AYRO presents Adjusted EBITDA because AYRO considers it to be an important supplemental measure of AYRO’s operating performance, and AYRO believes it may be used by certain investors as a measure of AYRO’s operating performance. Adjusted EBITDA is defined as income (loss) from operations before interest income and expense, income taxes, depreciation, amortization of intangible assets, amortization of discount on debt, impairment of long-lived assets, acquisition and financing costs, stock-based compensation expense and certain non-recurring expenses.

 

Adjusted EBITDA is not a measurement of financial performance under generally accepted accounting principles in the United States, or GAAP. Because of varying available valuation methodologies, subjective assumptions and the variety of equity instruments that can impact AYRO’s non-cash operating expenses, AYRO believes that providing a non-GAAP financial measure that excludes non-cash and non-recurring expenses allows for meaningful comparisons between AYRO’s core business operating results and those of other companies, as well as providing AYRO with an important tool for financial and operational decision making and for evaluating AYRO’s own core business operating results over different periods of time.

◆ **Exercise details**
Reproduce word for word the stretch of the passage on AYRO's Adjusted EBITDA from "Adjusted EBITDA is not" through "periods of time.".

◆ **Data excerpt**
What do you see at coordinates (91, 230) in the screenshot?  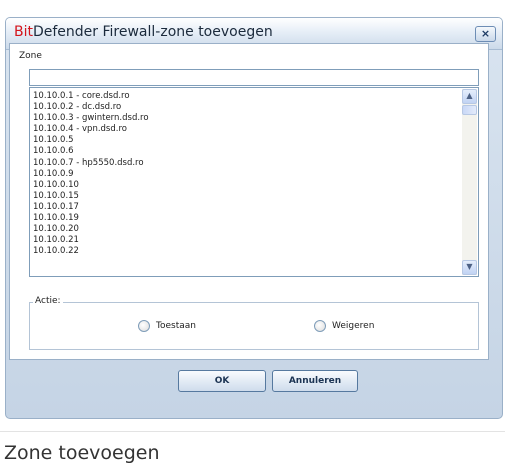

◆ **Task answer**
Adjusted EBITDA is not a measurement of financial performance under generally accepted accounting principles in the United States, or GAAP. Because of varying available valuation methodologies, subjective assumptions and the variety of equity instruments that can impact AYRO’s non-cash operating expenses, AYRO believes that providing a non-GAAP financial measure that excludes non-cash and non-recurring expenses allows for meaningful comparisons between AYRO’s core business operating results and those of other companies, as well as providing AYRO with an important tool for financial and operational decision making and for evaluating AYRO’s own core business operating results over different periods of time.